As PRESS TV notes, the protests in Basra go on. Among the reasons for the ongoing protests -- which started in July -- is the water issue. Over 150,000 residents of the area have ended up hospitalized for drinking the local water. Potable water is a right, not a luxury.
Water is an issue throughout Iraq. For example . . .
5 million residents in Baghdad, #Iraq suffer from #water shortages & outbreaks of waterborne diseases due to inadequate infrastructure, sewage, & rapid population growth. How this project can save lives: http://wrld.bg/Coub30neCCt
Among the reason for water problems in Iraq today? Pollution, to be sure. Back in October, Philip Issa (AP) observed that the Tigris River "is foulded by untreated sewage and dead carp, which float by in the fast-moving current." Equally true, neighbors who block off the water flow through Iraq.
Hope Iraq @IraqiGovt would professionally deal with #Turkey newly appointed envoy Mr. Veysel Eroğlu not only to get its fair share of water but also to learn how to use that fair share of water rationally to #SaveTigrisEuphrates rivers & to avoid Iraq from inevitable water crises
Zubeyde Yalcin (DAILY SABAH) reports:
Turkey has appointed former Forestry and Water Affairs Minister Veysel Eroğlu as a special envoy to Iraq to resolve the water sharing issues between the two countries. During a press conference with the Iraqi President Barham Salih last week, President Recep Tayyip Erdoğan said there were serious water management problems between Iraq and Turkey but some necessary steps could solve the issues within a couple of years. Erdoğan said that he would send a special envoy to Iraq to talk with officials and take the necessary steps.
The Iraqi president said: "We do not want water sharing issues to remain a source of problems between the two countries," and added that Erdoğan's move to appoint a special envoy would be a significant step toward solving the issue.
So Turkey's going to decide what a "fair share" of the water is for Iraq? Is that it's supposed to work? Let's hope not. And let's hope that people grasp how important water issues actually are. Bryan Bowman's report for GLOBAL POST touches on this importance:
Poor water infrastructure and droughts related to climate change lead to mass unemployment and desperation among farmers in northern Iraq in 2014, leading some of them to become prime targets for ISIS recruitment.
While many other factors contribute to conflict, [PAX researcher Wim] Zwijnenburg said he hopes people understand that there is a connection between a stable environment and national security.
“Environmental grievances can breed resentment and be exploited by local groups,” he said. “So I think it’s critical to think about environmental security and protection of civilians as being interlinked.”
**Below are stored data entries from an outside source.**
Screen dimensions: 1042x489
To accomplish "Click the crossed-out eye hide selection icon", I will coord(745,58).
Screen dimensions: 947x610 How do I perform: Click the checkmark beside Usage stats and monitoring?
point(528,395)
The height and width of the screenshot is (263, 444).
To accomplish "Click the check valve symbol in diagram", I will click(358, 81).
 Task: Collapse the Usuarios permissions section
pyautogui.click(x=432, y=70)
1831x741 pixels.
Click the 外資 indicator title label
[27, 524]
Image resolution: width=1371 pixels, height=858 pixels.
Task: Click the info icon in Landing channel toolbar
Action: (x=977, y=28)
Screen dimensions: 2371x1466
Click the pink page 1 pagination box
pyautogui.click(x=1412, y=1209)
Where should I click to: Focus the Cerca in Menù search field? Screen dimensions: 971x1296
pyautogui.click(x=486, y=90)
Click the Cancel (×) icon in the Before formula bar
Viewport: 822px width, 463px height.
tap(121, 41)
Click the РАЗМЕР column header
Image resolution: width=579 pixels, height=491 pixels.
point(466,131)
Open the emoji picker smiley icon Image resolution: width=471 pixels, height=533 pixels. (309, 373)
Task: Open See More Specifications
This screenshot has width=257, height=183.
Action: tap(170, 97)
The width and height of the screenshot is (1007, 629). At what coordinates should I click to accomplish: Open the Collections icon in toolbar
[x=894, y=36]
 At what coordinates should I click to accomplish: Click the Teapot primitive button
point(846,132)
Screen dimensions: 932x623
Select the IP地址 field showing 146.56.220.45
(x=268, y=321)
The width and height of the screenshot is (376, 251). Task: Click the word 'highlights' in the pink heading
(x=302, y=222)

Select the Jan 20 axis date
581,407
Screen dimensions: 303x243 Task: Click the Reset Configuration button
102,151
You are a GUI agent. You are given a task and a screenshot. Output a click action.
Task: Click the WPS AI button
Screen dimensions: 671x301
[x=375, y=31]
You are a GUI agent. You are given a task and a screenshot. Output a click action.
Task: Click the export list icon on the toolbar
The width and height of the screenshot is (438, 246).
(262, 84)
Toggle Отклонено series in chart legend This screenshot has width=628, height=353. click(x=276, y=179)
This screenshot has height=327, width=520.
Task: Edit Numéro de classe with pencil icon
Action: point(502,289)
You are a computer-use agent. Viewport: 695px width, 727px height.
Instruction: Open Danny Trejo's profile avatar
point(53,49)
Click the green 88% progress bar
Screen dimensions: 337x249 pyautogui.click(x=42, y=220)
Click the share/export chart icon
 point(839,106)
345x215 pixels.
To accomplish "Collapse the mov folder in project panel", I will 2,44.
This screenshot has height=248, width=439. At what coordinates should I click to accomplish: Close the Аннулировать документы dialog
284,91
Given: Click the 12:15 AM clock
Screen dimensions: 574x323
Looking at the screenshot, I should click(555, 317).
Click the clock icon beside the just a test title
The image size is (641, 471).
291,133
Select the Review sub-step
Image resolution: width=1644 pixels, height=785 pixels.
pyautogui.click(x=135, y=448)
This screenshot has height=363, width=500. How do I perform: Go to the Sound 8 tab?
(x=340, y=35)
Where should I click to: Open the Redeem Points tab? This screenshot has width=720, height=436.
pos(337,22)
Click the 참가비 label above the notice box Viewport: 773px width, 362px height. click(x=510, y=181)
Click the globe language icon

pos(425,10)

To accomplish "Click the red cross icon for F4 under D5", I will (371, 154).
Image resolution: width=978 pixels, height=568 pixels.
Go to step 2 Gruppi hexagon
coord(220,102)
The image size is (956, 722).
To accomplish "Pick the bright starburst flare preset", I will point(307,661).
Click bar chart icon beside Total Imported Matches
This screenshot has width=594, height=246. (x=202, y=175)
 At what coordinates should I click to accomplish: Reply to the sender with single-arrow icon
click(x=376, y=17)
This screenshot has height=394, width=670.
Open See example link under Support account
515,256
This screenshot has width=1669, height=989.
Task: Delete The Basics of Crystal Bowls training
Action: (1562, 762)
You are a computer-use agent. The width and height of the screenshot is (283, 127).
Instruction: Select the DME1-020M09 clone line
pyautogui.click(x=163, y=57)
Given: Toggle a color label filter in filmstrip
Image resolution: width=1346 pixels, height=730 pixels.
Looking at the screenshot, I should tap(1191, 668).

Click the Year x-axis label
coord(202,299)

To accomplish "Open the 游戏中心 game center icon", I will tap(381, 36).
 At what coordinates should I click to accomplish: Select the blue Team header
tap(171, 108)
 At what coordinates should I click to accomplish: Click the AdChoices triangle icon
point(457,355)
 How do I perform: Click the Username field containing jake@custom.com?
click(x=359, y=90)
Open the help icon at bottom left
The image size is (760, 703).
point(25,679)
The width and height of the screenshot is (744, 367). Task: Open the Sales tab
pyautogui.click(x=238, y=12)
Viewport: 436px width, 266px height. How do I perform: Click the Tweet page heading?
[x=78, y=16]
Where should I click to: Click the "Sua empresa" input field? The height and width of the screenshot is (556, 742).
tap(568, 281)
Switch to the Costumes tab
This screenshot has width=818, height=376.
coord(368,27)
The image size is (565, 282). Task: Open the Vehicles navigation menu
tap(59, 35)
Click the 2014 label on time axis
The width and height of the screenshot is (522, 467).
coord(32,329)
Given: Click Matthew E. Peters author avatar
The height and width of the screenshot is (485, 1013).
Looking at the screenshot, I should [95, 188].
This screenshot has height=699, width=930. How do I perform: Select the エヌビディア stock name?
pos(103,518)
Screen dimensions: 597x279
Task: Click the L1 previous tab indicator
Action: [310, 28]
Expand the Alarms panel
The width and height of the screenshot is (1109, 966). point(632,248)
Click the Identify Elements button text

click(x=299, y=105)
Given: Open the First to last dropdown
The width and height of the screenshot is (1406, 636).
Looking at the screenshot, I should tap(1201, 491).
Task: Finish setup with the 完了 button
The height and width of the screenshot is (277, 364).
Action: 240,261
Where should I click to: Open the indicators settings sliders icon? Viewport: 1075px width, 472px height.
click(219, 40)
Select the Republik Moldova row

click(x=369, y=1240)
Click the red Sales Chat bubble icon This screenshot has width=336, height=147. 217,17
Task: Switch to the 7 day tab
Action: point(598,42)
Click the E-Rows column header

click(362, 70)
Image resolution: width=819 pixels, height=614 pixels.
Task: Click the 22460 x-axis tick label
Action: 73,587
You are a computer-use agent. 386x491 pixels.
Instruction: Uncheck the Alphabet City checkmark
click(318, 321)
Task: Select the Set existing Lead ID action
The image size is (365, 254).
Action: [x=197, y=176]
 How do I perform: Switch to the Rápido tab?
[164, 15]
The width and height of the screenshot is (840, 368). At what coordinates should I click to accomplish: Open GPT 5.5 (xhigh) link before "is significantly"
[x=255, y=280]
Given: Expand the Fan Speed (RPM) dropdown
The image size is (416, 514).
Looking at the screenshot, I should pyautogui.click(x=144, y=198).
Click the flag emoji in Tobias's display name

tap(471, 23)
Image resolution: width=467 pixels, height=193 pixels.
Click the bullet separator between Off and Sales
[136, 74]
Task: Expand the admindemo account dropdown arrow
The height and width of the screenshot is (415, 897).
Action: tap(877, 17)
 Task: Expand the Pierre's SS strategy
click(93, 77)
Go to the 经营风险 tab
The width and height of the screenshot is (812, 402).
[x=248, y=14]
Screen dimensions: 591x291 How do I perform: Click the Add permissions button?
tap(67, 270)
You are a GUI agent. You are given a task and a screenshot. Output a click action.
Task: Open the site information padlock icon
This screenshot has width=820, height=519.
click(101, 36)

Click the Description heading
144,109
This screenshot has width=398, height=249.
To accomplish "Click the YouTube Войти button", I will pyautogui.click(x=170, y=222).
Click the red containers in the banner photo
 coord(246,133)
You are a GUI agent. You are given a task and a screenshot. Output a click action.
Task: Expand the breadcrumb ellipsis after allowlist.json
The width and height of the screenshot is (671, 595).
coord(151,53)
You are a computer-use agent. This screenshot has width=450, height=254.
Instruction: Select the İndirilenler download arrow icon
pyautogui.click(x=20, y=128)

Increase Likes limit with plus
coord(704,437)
Back to Basra, the protests aren't the only issue. Mustafa Saddoun (AL-MONITOR) reports:
Amid ongoing protests in the southern Iraqi province of Basra, where citizens have been facing poverty and a critical lack of basic services, another dispute is emerging, this one over the governor’s position. This new controversy threatens to escalate the ongoing discord between political blocs there as the Basra provincial council feels pressure from outside sources seeking to sway its members' votes.
Political blocs realize that winning governors' positions locally could pay off later in national elections. Some observers say this competition has become an even more difficult struggle than the prolonged fight over selecting the country's prime minister. The blocs are worried this extended struggle for governor could inflame protests over the already hot topic of public services.
Ammar al-Hakim, leader of the Hikma bloc (National Wisdom Movement), a Shiite party with 19 seats in parliament, is competing for the position. He talks about “business deals and interests-based agreements behind the scenes.” He also stresses the need to “get rid of foreign interventions that affect the choice of governor.”
Commenting on Hakim’s allegations, a political source close to the government in Basra told Al-Monitor about an unprecedented level of Iranian pressure to assign this position to a member of the State of Law Coalition led by Nouri al-Maliki or the Fatah Alliance led by Hadi al-Amiri.
“Meanwhile, Muqtada al-Sadr's Sairoon Alliance and the Hikma bloc led by Hakim have another say,” said the source, who spoke on condition of anonymity. “The Iranian Consulate in Basra leads the negotiations on behalf of some political blocs. The consulate also interferes in all negotiations, contacts candidates and tries to win them over to its side. This intervention is different from all previous Iranian interventions. This time, Iran is getting into details and disbursing funds to some members of the provincial council to win their vote.”